Walpershofen · Drei Monate wurde die dreiköpfige Familie Herz von Freunden in Walpershofen versteckt, dann gelang 1936 die Flucht in die USA. Noch heute bestehen Kontakte zum inzwischen 90-jährigen Sohn der Familie.

Mit einer Gedenkfeier und der Enthüllung einer Gedenktafel erinnert der Walpershofer Ortsrat am kommenden Sonntag, 8. November, 10 Uhr, in der evangelisch-lutherischen Kirche an das Schicksal der im Dritten Reich verfolgten jüdischen Familie Herz. Die Walpershoferin Henriette Groß (1899-1979) war keine Jüdin, sie gehörte der evangelisch-lutherischen Kirchengemeinde an. Doch im Alter von 25 Jahren heiratet sie den kaufmännischen Angestellten Jakob Herz aus Kusel, dessen Vater im Ersten Weltkrieg für Deutschland gekämpft hatte und als Invalide zurückgekehrt war.

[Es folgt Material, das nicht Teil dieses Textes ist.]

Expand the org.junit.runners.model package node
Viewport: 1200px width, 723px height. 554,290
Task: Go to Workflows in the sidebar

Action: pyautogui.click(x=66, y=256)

Weil Jakob Herz ein Jude war, wurde seine Frau Henriette im Nazi-Sprachgebrauch zur "Halbjüdin".

Am 18. Februar 1925 wurde Sohn Günter geboren. Die junge Familie wohnte in der Herchenbacher Straße, wo Henriette Herz im Haus ihres Vaters Ludwig Groß eine Kolonialwarenhandlung betrieb (im heutigen Haus Hansen). Als das Saarland 1935 an das Deutsche Reich angeschlossen wurde, verlor Jakob Herz seine Arbeit und musste freiberuflich als Textilhändler unter Juden arbeiten. Auch der damals zehnjährige Sohn Günter erlebte Repressalien und durfte beim FV Walpershofen nicht mehr Fußball spielen.

Als die Repressionen weiter zunahmen, verkaufte Henriette Herz ihr Geschäft und Jakob Herz nahm Kontakt zu Verwandten in den USA auf, die der Familie Papiere besorgten und Geld für eine Ausreise bereitstellten. Bis es soweit war, versteckte sich die Familie Herz drei Monate lang im Haus von Peter Büch in der damaligen Kirchstraße (heute: Rotenbergstraße).

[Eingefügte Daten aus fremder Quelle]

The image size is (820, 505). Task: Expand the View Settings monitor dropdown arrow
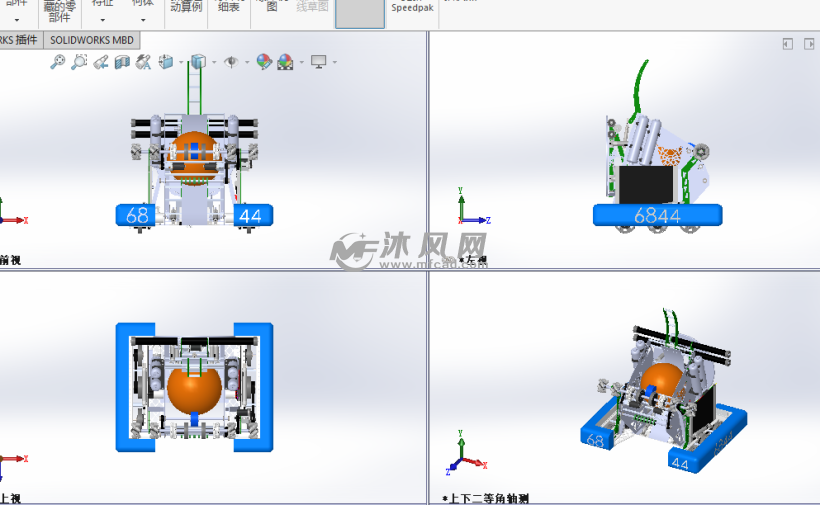pos(334,62)
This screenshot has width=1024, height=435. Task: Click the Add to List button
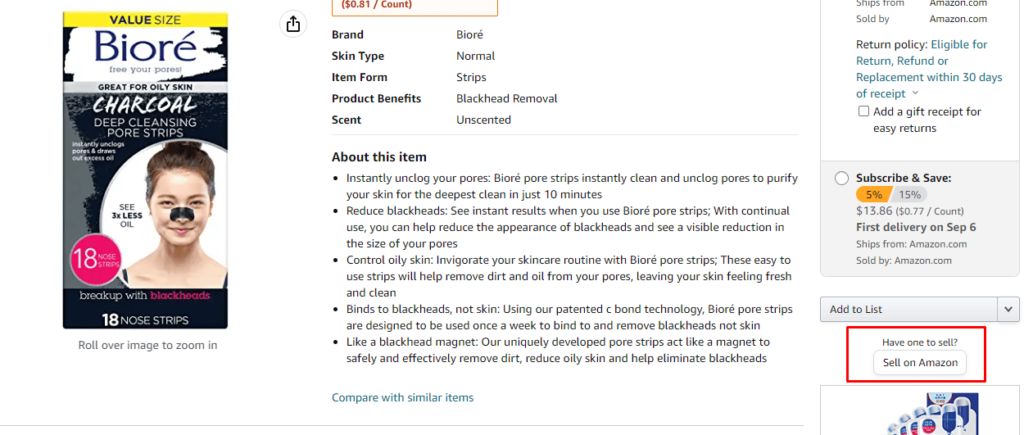pos(909,309)
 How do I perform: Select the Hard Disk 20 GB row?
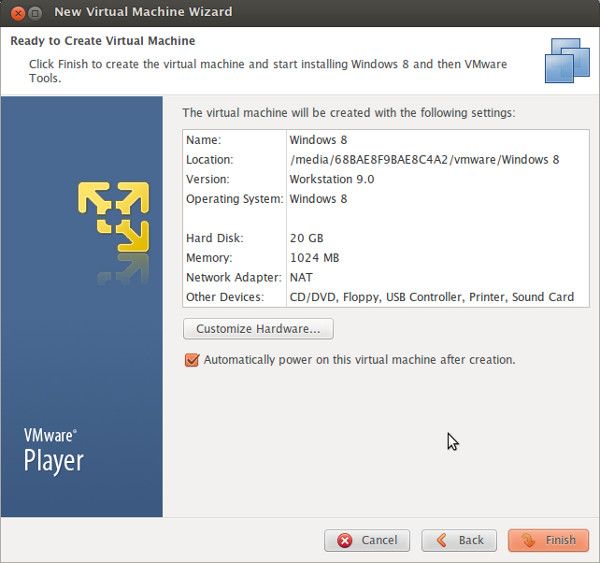tap(380, 238)
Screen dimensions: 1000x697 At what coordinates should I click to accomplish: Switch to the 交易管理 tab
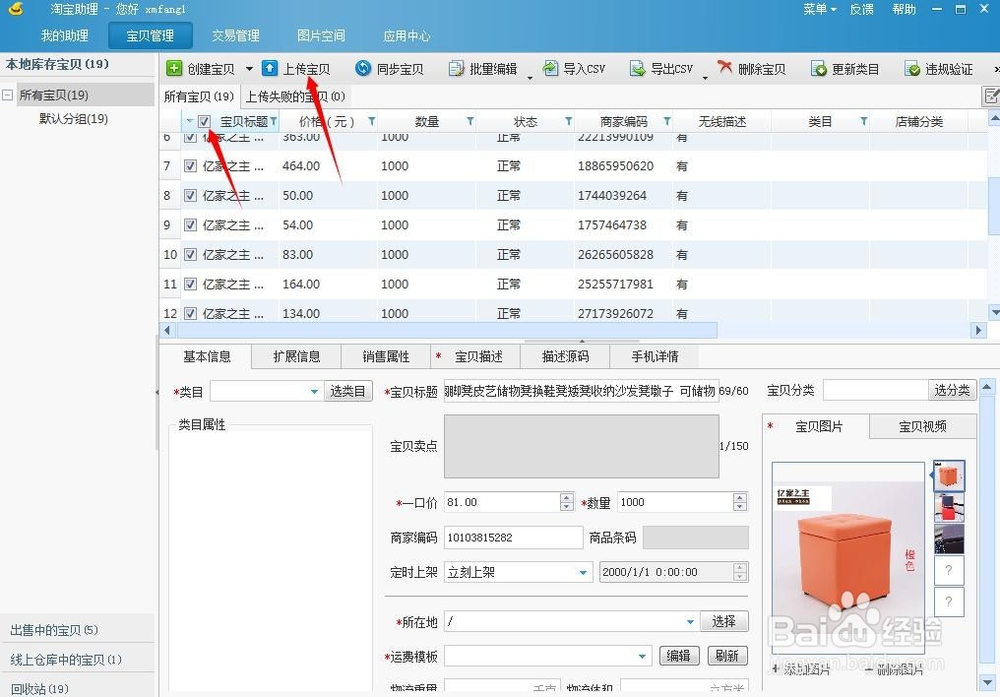click(236, 35)
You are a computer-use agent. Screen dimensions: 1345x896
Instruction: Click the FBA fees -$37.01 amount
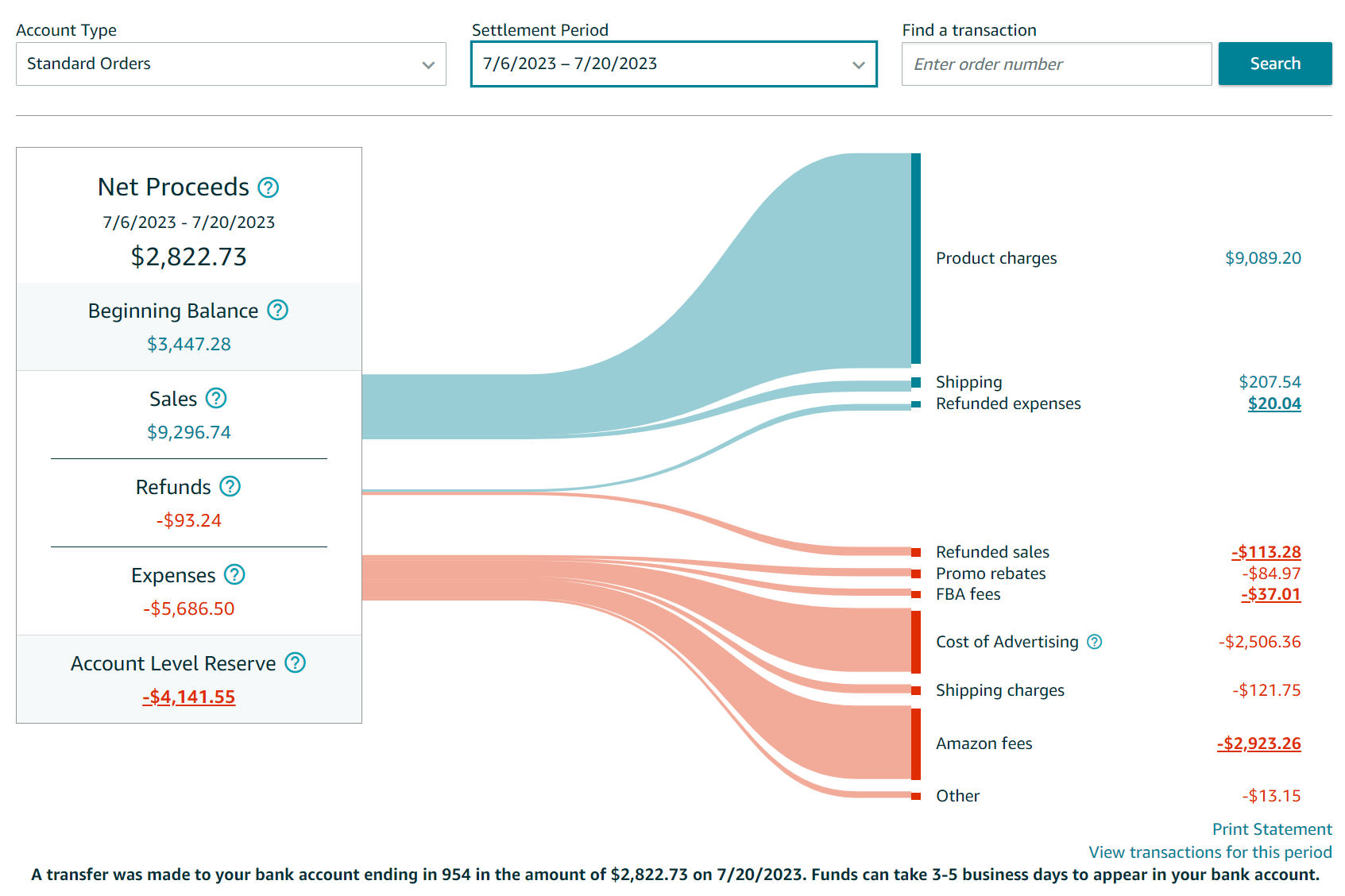(x=1270, y=594)
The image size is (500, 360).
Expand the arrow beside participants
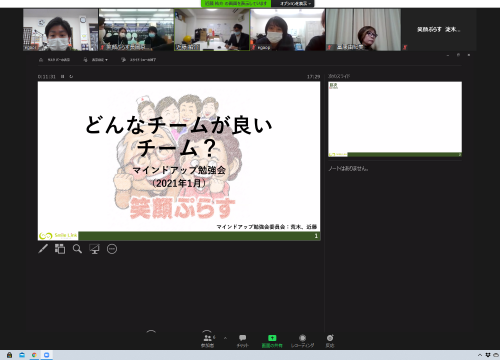225,338
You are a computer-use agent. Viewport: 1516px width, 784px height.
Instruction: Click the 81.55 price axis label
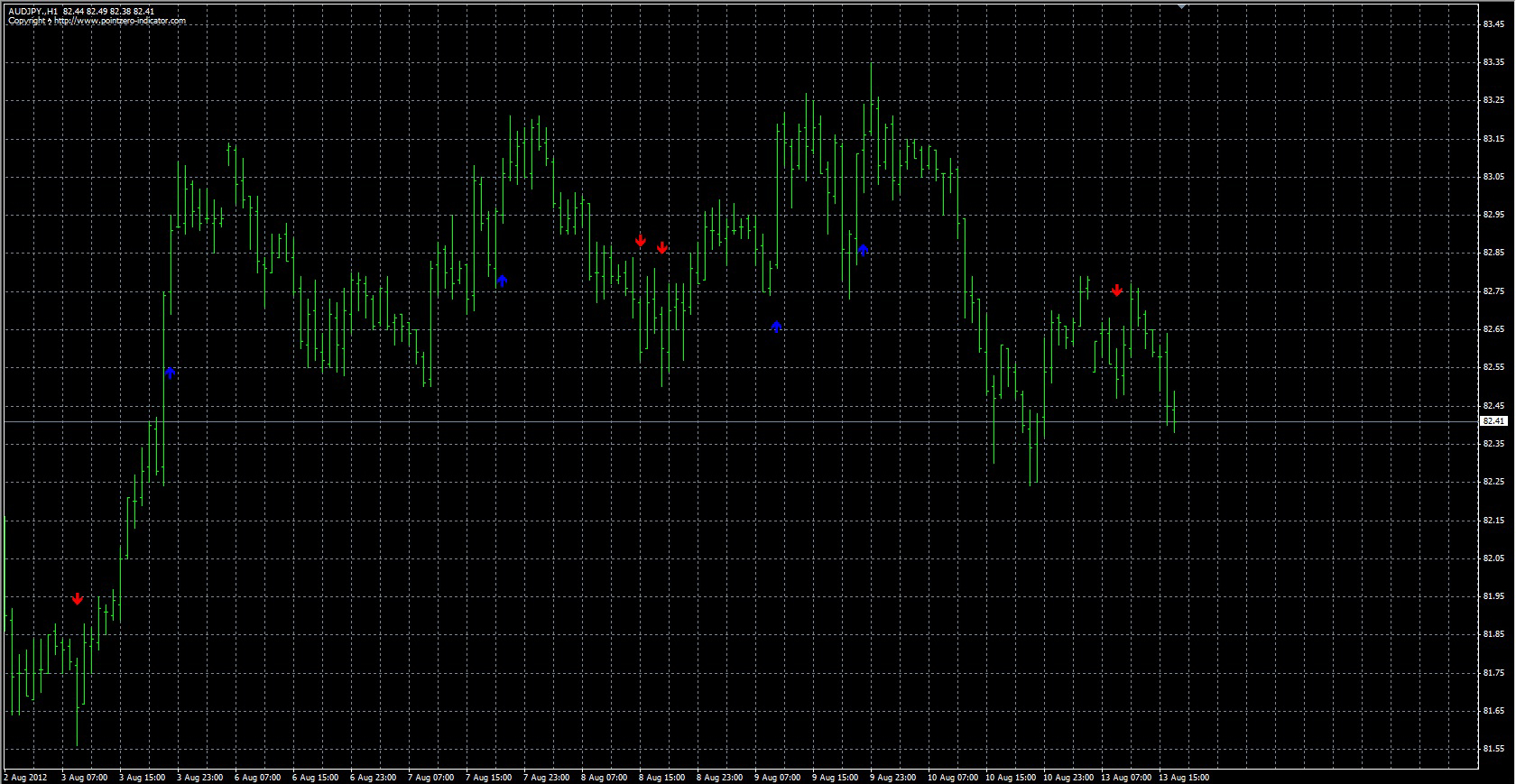(x=1493, y=749)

Im August 1936 begann dann die Flucht: zunächst im Auto bis nach Düsseldorf, von dort per Bahn nach Hamburg und weiter mit einem amerikanischen Schiff in die USA, nach Dayton in Ohio. Einige Verwandte der Familie Herz hatten nicht so viel Glück. So wurde ein Bruder von Jakob Herz im KZ Dachau ermordet.

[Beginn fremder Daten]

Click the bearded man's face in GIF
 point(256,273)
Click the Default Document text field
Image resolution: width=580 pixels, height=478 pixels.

Nach dem Krieg versorgte Henriette Herz ihre Verwandten in Deutschland mit Care-Paketen. Vater Jakob starb 1949 im Alter von 61 Jahren. Sohn Günter änderte seinen Namen in Ginter Louis Herz und kam 1945 als amerikanischer Soldat nach Deutschland. Ab 1957 war er mehrere Jahre bei der Air Base in Wiesbaden beschäftigt, wo er zusammen mit seiner Mutter und seiner Familie auch wohnte.

Er hält bis heute engen Kontakt mit seinen Verwandten in Deutschland und in Walpershofen . Der Walpershofer Ortsvorsteher Werner Hund pflegte diese Kontakte, denn Hunds Schwiegervater Rudi Büch war der Sohn von Peter Büch, der die Familie Herz 1936 drei Monate lang vor der Gestapo versteckt hatte.

Wie Werner Hund berichtet, begrüßt Günter Herz die Idee einer Feier in der evangelisch-lutherischen Kirche und das Aufstellen einer Gedenktafel. Leider kann der mittlerweile 90-Jährige nicht persönlich an der Feier teilnehmen.